Evaluation
Evaluation runs your actual agent against a set of test cases and produces a scored report. Unlike unit tests, evaluations measure quality — whether the agent called the right tools, gave a semantically correct response, avoided hallucinations, and stayed safe.
The evaluation stack has four layers:
EvalSet / Scenarios → AgentEvaluator / UserSimulator → Criteria → EvalReport
↑ ↑ ↑ ↓
Test cases Runs the graph Scores results HTML / JSON
Quick start
1. Define test cases
from agentflow.qa.evaluation import EvalSetBuilder
eval_set = (
EvalSetBuilder("weather-agent")
.add_tool_test(
query="What is the weather in London?",
tool_name="get_weather",
tool_args={"location": "London"},
expected_response="London",
case_id="weather_london",
)
.add_tool_test(
query="Weather in Tokyo?",
tool_name="get_weather",
tool_args={"location": "Tokyo"},
expected_response="Tokyo",
case_id="weather_tokyo",
)
.build()
)
2. Run with the CLI
Put the file in evals/ and run:
agentflow eval
Reports are written to eval_reports/ automatically.
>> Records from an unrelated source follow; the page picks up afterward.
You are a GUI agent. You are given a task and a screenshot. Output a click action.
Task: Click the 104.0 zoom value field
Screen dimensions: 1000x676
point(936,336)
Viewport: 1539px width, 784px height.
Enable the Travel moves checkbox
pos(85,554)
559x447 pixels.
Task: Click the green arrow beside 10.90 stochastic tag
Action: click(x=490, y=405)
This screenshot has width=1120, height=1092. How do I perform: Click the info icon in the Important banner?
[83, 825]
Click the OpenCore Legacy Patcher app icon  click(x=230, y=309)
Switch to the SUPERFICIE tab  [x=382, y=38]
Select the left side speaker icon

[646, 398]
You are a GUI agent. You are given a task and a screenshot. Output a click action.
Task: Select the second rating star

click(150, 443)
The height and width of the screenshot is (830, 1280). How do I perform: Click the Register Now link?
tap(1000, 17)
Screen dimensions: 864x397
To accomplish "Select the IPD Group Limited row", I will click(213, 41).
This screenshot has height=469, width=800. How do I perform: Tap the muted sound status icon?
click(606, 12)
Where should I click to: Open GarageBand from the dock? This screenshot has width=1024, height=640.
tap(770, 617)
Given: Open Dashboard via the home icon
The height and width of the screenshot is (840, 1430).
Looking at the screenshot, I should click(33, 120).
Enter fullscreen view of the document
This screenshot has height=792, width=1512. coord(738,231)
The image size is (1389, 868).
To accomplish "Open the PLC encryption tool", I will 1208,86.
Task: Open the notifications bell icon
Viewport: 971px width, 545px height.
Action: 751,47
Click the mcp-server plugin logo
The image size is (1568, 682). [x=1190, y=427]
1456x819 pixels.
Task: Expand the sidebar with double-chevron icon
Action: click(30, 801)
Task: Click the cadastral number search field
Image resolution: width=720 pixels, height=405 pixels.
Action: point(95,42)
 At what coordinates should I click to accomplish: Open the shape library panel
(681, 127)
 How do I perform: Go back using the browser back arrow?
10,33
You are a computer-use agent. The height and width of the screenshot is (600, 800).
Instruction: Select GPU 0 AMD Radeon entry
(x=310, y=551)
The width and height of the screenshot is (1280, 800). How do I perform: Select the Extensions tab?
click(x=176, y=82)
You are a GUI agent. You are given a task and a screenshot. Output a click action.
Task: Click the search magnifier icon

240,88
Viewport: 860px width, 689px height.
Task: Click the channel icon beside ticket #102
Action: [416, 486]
Run in parallel across all cases from all files:
agentflow eval --parallel --max-concurrency 8
3. Or run programmatically
from agentflow.qa.evaluation import AgentEvaluator
from agentflow.qa.evaluation.config.presets import EvalPresets
from agentflow.qa.evaluation.collectors.trajectory_collector import TrajectoryCollector
collector = TrajectoryCollector(capture_all_events=True)
config = EvalPresets.tool_usage(threshold=0.6)
evaluator = AgentEvaluator(app, collector, config=config)
report = await evaluator.evaluate(eval_set)
print(f"Pass rate: {report.summary.pass_rate:.0%}")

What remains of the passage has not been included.